Ce positionnement est malin. La majorité des nouveaux traileurs ne visent pas le podium de l'UTMB. Ils cherchent une expérience qualitative, un sentiment d'appartenance à une tribu, et des équipements fiables pour des sorties de 3 à 6 heures en autonomie partielle. Les marques qui comprennent ça et adaptent leur offre en conséquence ont un avantage structurel sur celles qui restent ancrées dans le marketing de l'ultra-élite.
Les organisateurs d'événements suivent la même logique. On voit apparaître de plus en plus de formats intermédiaires, des trails de 15 à 25 km accessibles aux coureurs en transition, avec des profils de dénivelé modérés et une logistique allégée. C'est exactement le produit qui manquait pour accueillir les 80% de convertis qui ne sont pas encore prêts pour un 80 km en haute montagne.

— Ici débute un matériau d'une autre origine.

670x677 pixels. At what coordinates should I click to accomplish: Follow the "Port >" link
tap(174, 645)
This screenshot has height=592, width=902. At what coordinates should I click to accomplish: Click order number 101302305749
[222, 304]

Ce que ca change pour les organisateurs de marathons
La question qui fâche, c'est celle-là : si 80% des nouveaux traileurs viennent du running sur route, est-ce que les marathons et semi-marathons vont en pâtir ? La réponse honnête, c'est : probablement, et c'est déjà visible sur certains événements.
Des courses historiques aux États-Unis et en Europe observent depuis plusieurs années une stagnation, voire une légère érosion de leurs inscriptions. Pas suffisamment prononcée pour parler d'effondrement, mais assez significative pour que les directions d'événements commencent à se poser des questions sur leur modèle à 5 ou 10 ans. Et quand on voit que Boston 2026 reste un événement exceptionnel avec Lokedi qui remet son titre, on comprend que les courses premium avec une identité forte résistent mieux que les événements mid-range interchangeables.

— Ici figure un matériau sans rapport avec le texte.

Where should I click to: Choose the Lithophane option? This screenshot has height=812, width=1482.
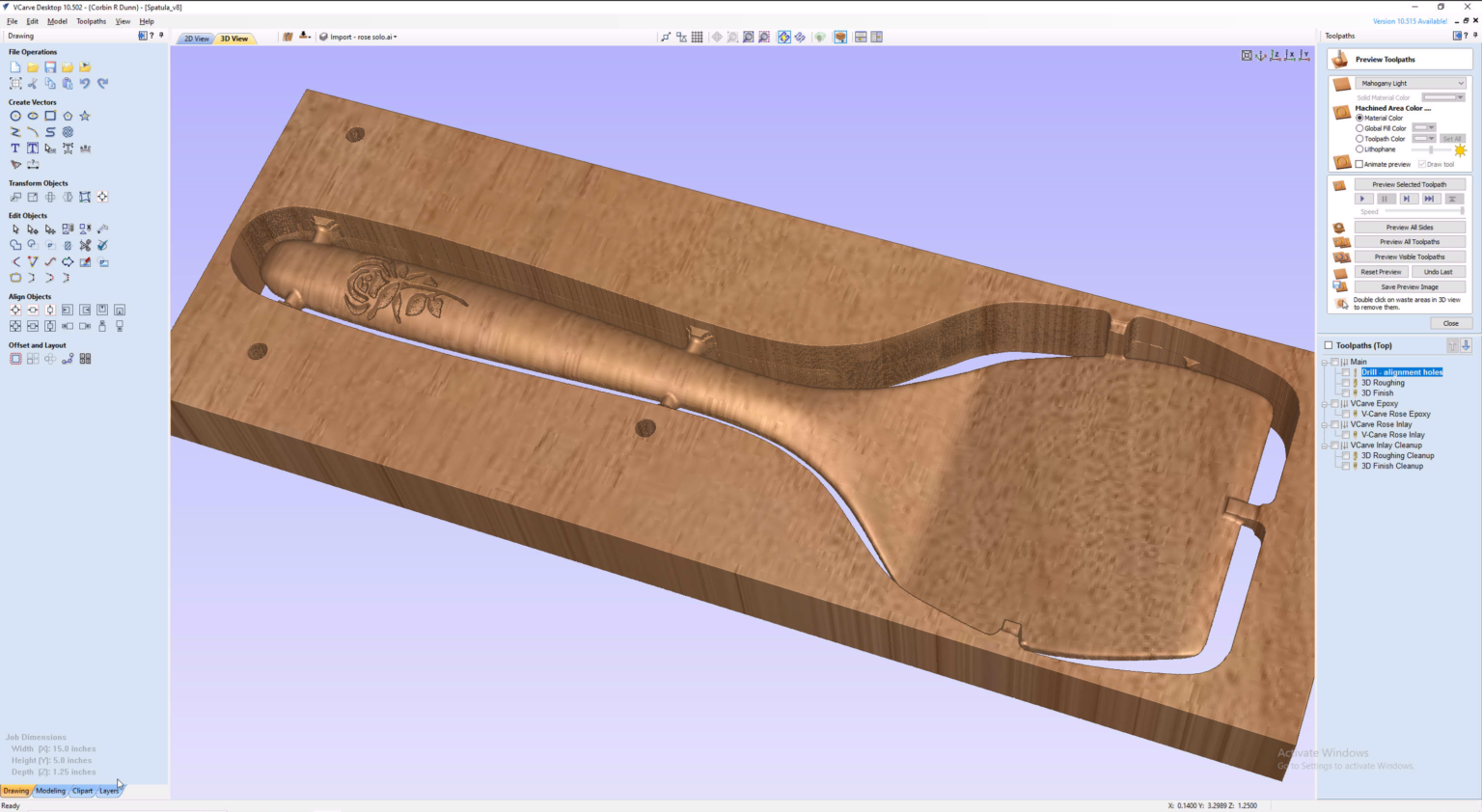(x=1359, y=149)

La concurrence pour le temps d'entraînement du coureur amateur est réelle. Préparer un trail de 40 km avec 2000m de dénivelé positif, ça demande autant d'investissement qu'un marathon. Et les deux formats sont difficilement cumulables sur une même saison si tu veux les aborder sérieusement. Du coup, beaucoup de coureurs font un choix. Et de plus en plus souvent, ce choix se fait en faveur de la montagne.

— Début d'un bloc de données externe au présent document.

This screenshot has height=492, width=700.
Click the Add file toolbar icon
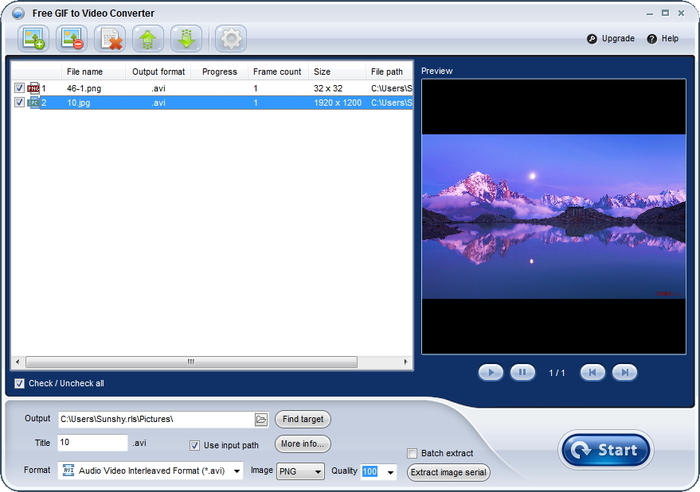pos(35,39)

Pour les organisateurs de route, la réponse ne peut pas être uniquement défensive. Les événements qui tirent leur épingle du jeu sont ceux qui investissent dans l'expérience globale : village de départ festif, parcours iconiques, services premium, options de distances multiples. Le format marathon classique reste un objectif fort pour des millions de coureurs, notamment pour ceux qui ont la cible du chrono en tête et qui suivent de près les performances comme le record de parcours de Gezahagn à Vienne en 2:20:06. Mais l'événement moyen, sans identité forte, aura de plus en plus de mal à remplir ses dossards.
Un changement d'identité dans la culture running
Au fond, ce qui se joue derrière ces chiffres de croissance, c'est une question d'identité. Pendant longtemps, être coureur signifiait presque automatiquement viser un chrono sur route : finir un marathon, passer sous les 4h, les 3h30, les 3h. Le running sur route avait ses rites, ses référentiels, ses hiérarchies symboliques.
Le trail propose un autre imaginaire. Celui de l'aventurier autonome, du coureur qui gère l'imprévu, qui finit une course les jambes dans le vide mais avec un sourire impossible à effacer. C'est un récit qui séduit énormément, notamment chez les 30-45 ans qui ont souvent déjà coché la case marathon et cherchent un nouveau défi qui dépasse le simple chrono.
Cette évolution culturelle est durable. Elle ne va pas s'inverser. Le trail va continuer à attirer des coureurs sur route, et les marques, les investisseurs et les organisateurs qui anticipent ce mouvement plutôt que de le subir seront en bien meilleure position pour la suite. La question n'est plus de savoir si le trail va continuer à croître. C'est de savoir à quelle vitesse le reste de l'écosystème running va s'adapter.